Discussion Dissects the State of Christianity in the Middle East

By REBECCA KING
On February 10, 2015

Photo by Nicole Williams

The discussion held between Rev. Dr. Paul Haidostian and Khatchig Mouradian painted a grim picture of education, religion and the overall atmosphere in the Middle East. The talk, entitled “The Scourge of Genocide: A Century of Angst in the Middle East,” took place on Tuesday and was hosted by the Gross Center for Holocaust and Genocide Studies.

Mouradian is the coordinator of the Armenian Genocide Program at the Center for the Study of Genocide and Human Rights at Rutgers University, as well as a professor. He was also formerly the editor of the “Armenian Weekly.” Mouradian prompted the discussion by posing questions to be answered by Haidostian.

Haidostian is the president of Haigazian University in Beirut, and hails from Lebanon, originally. He has written and taught extensively on Armenian identity and Middle Eastern community, among many other topics. His expertise in such matters contributed to the discussion at Ramapo.

“There is no doubt that militarily and ideologically in the Middle East and beyond, the most immediate threat is ISIS,” began Michael Riff, the center’s director, addressing the crowd before introducing Mouradian and Haidostian. “At the same time we cannot ignore that the ancient Christian communities of the Middle East that find themselves in the midst of routine attempts to eliminate their presence in the region.”

To begin, Haidostian talked extensively about education in Lebanon. He spoke of education as an uncertainty in the Middle East compared to America, where it is assumed that children will go to college. Very few have the money to go to college in the Middle East, and the prospect of attaining a job afterwards is not a certainty. The instability of the country further contributes to problems facing higher education.

“I would like to have stability,” said Haidostian of his role as an administrator at Haigazian University. “How can you run a university without stability? And the second thing, you always need a long term vision … in a situation like Lebanon you do not have financial stability, you do not have social stability, certainly political stability, you do not have.”

The conversation then turned to the state of the Armenian people after coming out of the Armenian genocide. Haidostian described Armenians as having a “let’s start again” attitude, wanting to do their jobs well after the genocide. Arabs accepted Armenians as hard working people, but still, 100 years after the genocide, Armenians are still acting upon their survival instincts, and are emotional about their past.

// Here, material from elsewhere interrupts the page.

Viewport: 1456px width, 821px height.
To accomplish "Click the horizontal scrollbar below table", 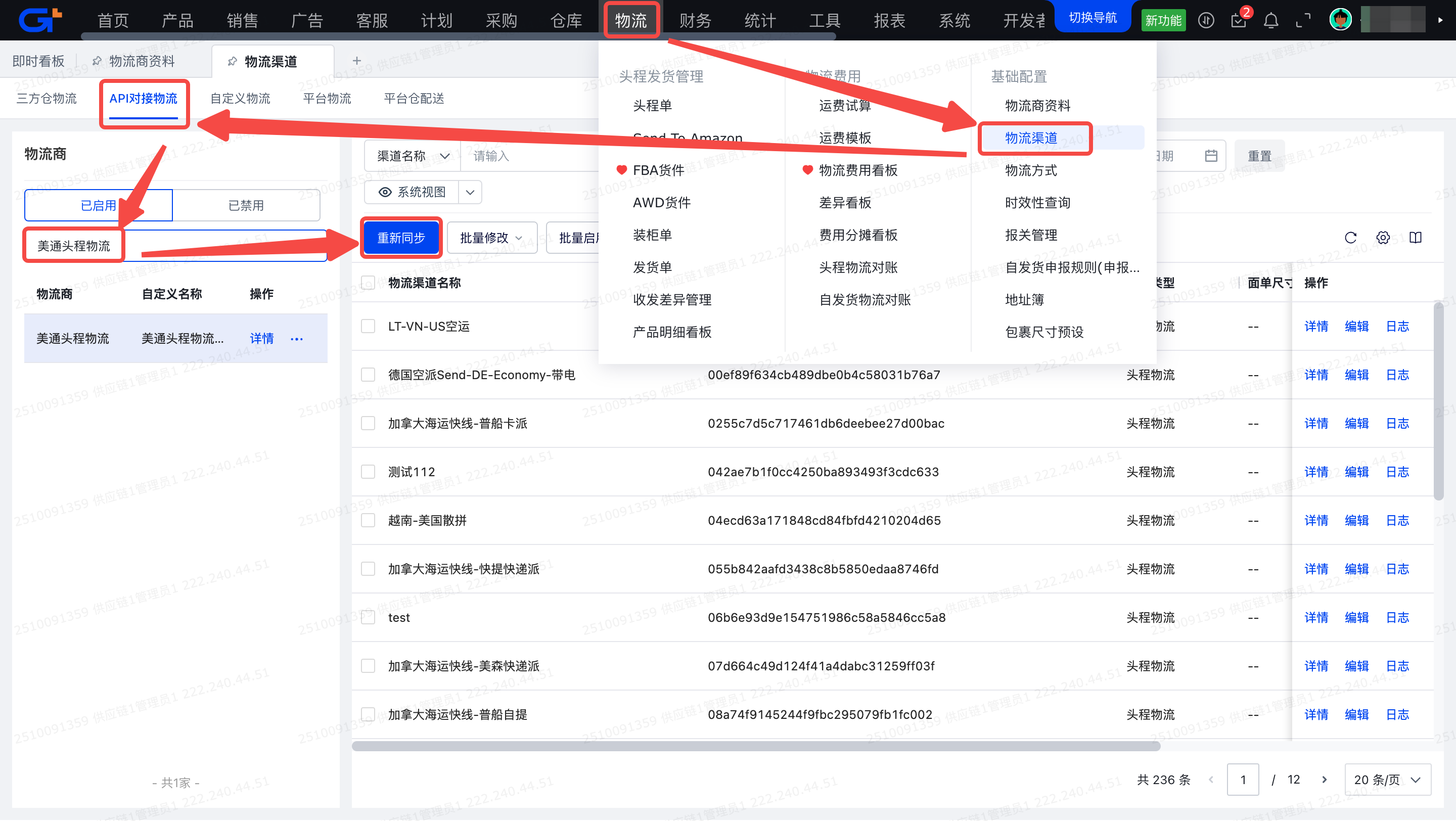I will coord(756,746).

“Armenians emotionally and mentally are not settled,” he explained.

From there, Mouradian steered the conversation towards Christians living in the Middle East. Haidostian described the hard ultimatum Christians are faced with: leave their homes or live in danger, conforming to the rules of oppressors like ISIS.

“It’s unfair. Leaving is unfair, and staying as a third class citizen or abiding by laws you don’t agree with – both are unfair,” he said.

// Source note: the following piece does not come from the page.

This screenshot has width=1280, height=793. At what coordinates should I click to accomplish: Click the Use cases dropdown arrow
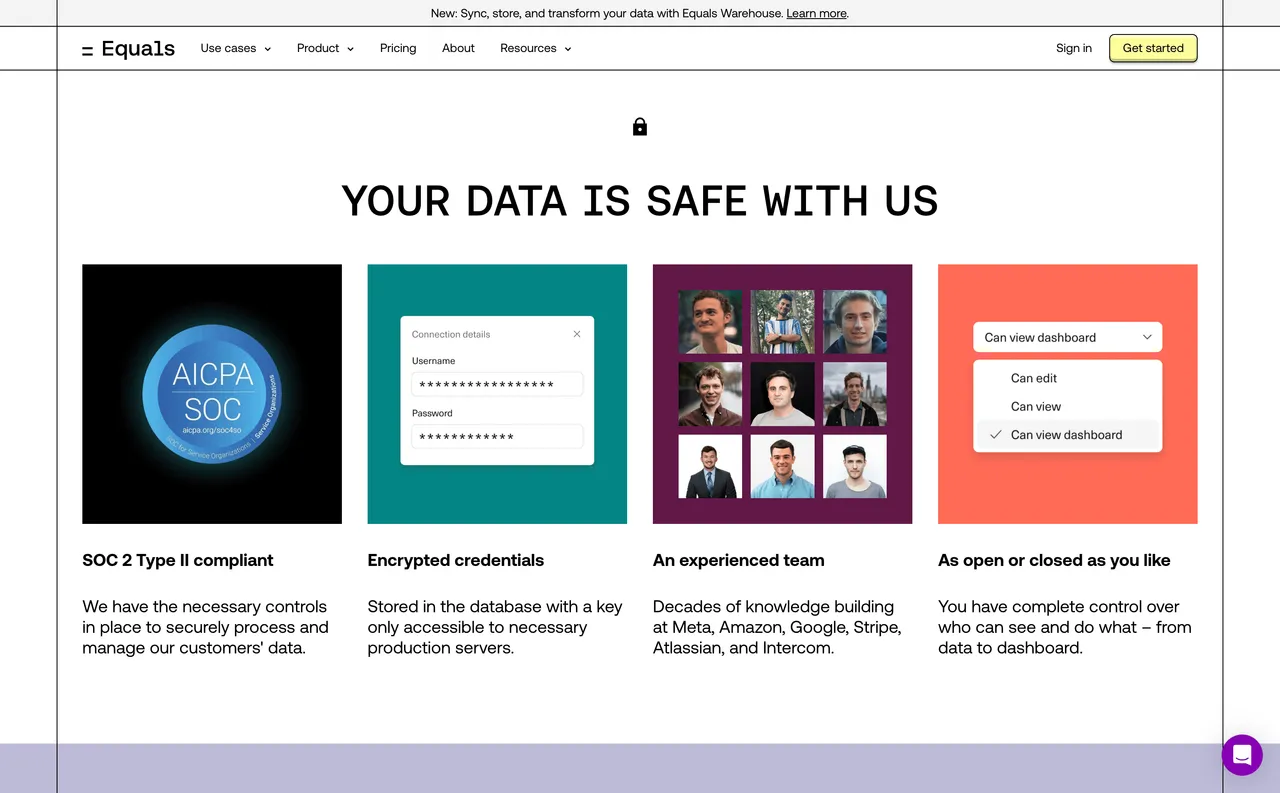click(268, 48)
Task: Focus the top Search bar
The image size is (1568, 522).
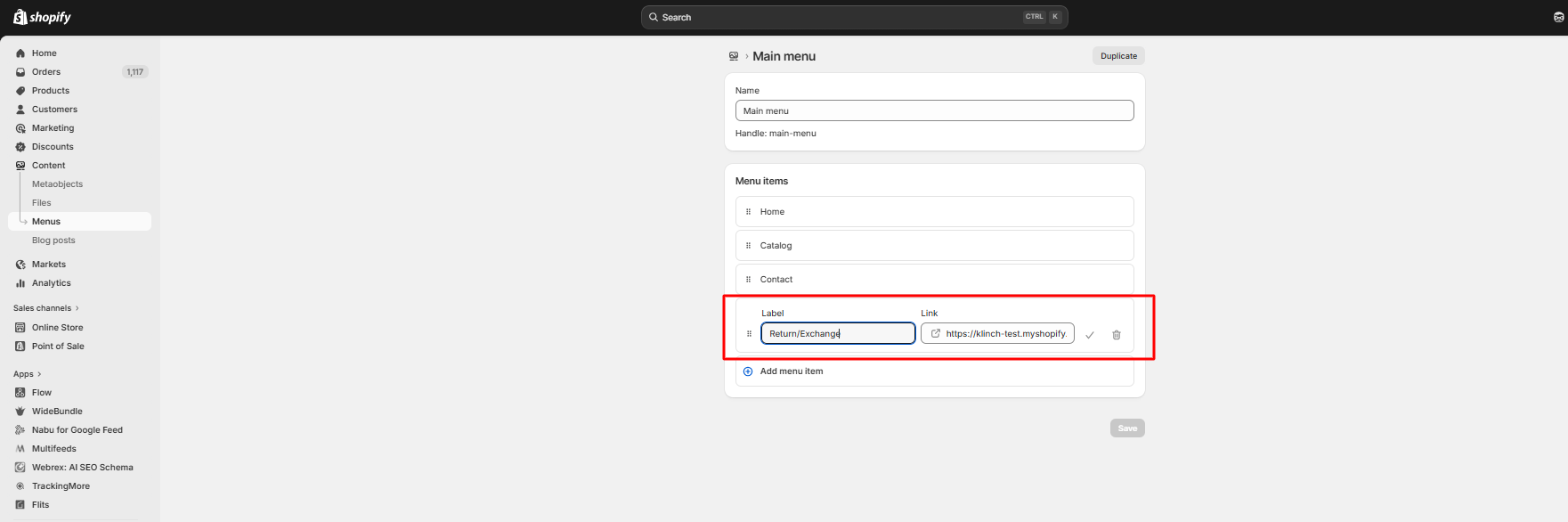Action: pos(853,17)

Haidostian feels Christianity has been “distracted” by survival instinct. The foundations of Christianity are based on selflessness and charity, both of which are impossible when one is struggling to survive. He described Christians as waiting to be rescued by western forces. In Haidostian’s opinion, this help will never arrive.

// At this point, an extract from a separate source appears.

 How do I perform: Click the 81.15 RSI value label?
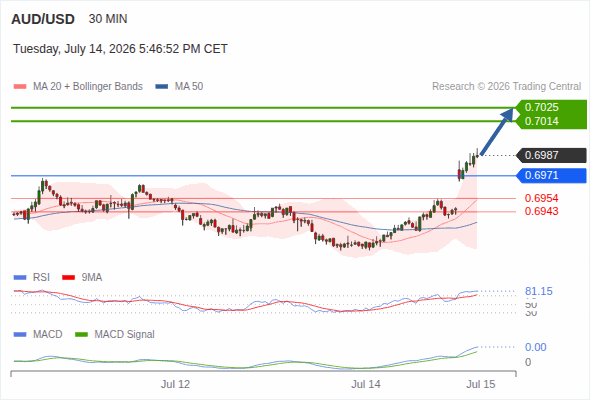point(538,291)
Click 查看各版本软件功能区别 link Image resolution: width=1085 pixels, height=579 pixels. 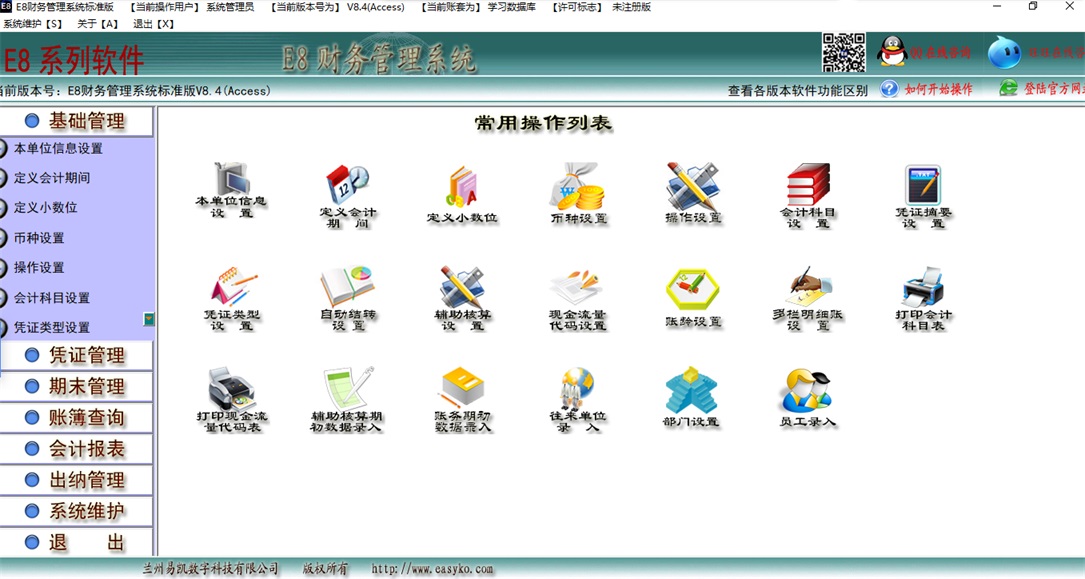coord(797,90)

“I’m sad for the theological problems of Christians in the Middle East that I described, but I’m more concerned about the unfounded hopes of the minorities,” he elaborated.

The session closed with a question and answer session, where those in attendance had the chance to question Haidostian on the many topics covered during the discussion. Haidostian’s final thoughts on the matter explained that those in the U.S. and around the world need to look at the problems facing the Middle East through multiple perspectives, to achieve justice that isn’t just convenient for those in power.

“The depth of understanding of the issues is the problem of the world,” he said. “It’s not the lack of options on what to do. It’s the lack of understanding of the situation.”